6. The method of claim 1 further comprising: at the server system including one or more processors: causing an applicator device to apply a pet-specific label to a product package prior to shipment by a fulfillment center, wherein the pet-specific label is based on the pet-product relationship data.

7. The method of any of claim 1, wherein the information associated with the pet-product relationship data includes product recommendation information.

8. The method of claim 1, wherein the pet-product relationship data comprises at least one of breed-specific pet information; allergy information for a specific pet; ingredient compatibility information with a specific pet; product compatibility information with a specific pet; ingredient dislike information for a specific pet; and product dislike information for a specific pet.

9. The method of claim 1, wherein the product content information includes at least one of product ingredient information; product allergy information; unity price information; and information not contained within product package indicia.

10. The method of claim 2, wherein the optical character recognition utility includes a text similarity algorithm and matching algorithm configured to identify an exact match for predetermined attributes.

11. The method of claim 1 further comprising: at the server system including one or more processors:directing the user interface to display a supplied product image and product content information that is not displayed on the supplied product image.

12. The method of claim 1 further comprising: at the server system including one or more processors: directing the user interface to display unit price comparison data for all products responsive to a product query based on the pet-product relationship data.

13. The method of claim 1 further comprising: at the server system including one or more processors: directing the user interface to display diet recommendation information based on the pet-product relationship data.
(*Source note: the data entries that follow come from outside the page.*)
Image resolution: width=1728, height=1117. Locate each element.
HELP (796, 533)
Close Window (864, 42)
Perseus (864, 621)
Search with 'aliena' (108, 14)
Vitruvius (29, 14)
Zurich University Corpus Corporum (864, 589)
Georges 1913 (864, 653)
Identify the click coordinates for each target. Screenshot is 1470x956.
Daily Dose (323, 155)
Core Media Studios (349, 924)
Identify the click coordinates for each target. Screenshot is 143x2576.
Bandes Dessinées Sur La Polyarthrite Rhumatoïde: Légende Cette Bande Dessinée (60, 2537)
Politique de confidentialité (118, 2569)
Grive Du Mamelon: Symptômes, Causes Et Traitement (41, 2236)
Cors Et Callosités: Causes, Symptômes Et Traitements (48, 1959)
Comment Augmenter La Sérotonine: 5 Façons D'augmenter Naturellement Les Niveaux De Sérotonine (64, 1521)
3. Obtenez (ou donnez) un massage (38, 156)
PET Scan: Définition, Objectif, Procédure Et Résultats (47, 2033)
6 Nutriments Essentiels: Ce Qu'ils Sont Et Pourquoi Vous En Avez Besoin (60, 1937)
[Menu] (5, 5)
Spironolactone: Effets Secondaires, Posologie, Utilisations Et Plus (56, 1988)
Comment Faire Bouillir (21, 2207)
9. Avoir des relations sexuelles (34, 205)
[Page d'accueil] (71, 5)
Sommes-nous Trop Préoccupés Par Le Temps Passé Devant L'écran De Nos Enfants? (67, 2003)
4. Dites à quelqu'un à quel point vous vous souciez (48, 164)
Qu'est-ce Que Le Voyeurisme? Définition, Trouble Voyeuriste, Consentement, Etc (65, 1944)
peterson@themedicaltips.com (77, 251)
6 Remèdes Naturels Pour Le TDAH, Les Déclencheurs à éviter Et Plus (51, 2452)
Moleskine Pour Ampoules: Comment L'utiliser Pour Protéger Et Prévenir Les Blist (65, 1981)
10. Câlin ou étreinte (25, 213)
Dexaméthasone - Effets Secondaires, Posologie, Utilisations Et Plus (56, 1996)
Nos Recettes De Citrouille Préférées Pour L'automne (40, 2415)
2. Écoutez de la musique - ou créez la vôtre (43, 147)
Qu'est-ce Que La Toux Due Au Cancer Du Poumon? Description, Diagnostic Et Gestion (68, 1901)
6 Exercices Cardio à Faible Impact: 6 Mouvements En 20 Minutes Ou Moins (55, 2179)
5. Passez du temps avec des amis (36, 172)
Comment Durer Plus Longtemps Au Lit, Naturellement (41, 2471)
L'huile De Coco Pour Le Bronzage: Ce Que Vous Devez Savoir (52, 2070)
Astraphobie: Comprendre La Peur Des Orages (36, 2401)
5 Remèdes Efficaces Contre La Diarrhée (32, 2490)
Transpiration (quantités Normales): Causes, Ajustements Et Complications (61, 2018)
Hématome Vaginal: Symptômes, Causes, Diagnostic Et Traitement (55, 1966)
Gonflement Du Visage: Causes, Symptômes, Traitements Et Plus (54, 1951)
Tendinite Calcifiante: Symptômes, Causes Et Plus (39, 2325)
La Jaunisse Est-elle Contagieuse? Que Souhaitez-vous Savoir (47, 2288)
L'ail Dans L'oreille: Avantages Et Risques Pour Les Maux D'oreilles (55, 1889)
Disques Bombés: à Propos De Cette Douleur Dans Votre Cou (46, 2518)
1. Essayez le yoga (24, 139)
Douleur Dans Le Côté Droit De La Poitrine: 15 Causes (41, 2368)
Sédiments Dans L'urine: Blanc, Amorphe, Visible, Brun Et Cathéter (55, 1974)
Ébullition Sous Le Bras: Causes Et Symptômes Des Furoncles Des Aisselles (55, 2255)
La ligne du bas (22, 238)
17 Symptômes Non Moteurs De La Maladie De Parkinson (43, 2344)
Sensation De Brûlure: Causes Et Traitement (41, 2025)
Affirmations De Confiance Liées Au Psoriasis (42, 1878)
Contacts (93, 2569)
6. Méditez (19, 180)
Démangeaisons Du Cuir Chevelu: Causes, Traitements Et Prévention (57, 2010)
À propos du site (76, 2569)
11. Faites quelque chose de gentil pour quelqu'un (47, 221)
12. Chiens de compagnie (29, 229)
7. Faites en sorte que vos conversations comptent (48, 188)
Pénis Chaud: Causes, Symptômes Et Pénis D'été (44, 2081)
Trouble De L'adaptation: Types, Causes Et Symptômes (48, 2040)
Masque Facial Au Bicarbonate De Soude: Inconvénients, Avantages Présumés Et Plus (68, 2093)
14. The method of claim 1, wherein the product content information includes a parsed list of ingredients corresponding to the product and the pet information includes pet allergy data and pet dietary preference data, and wherein the pet-product relationship data is indicative of an expected interaction with the product based on a comparison of the parsed list of ingredients to the pet allergy data and pet dietary preference data.

15. A system including one or more processors and memory storing one or more programs to be executed by the one or more processors, the one or more programs including instructions for executing one or more of the operations included in claims 1-14.

16. A non-transitory computer readable storage medium storing one or more programs configured for execution by a computer system, the one or more programs including instructions for executing one or more of the operations included in claims 1-14.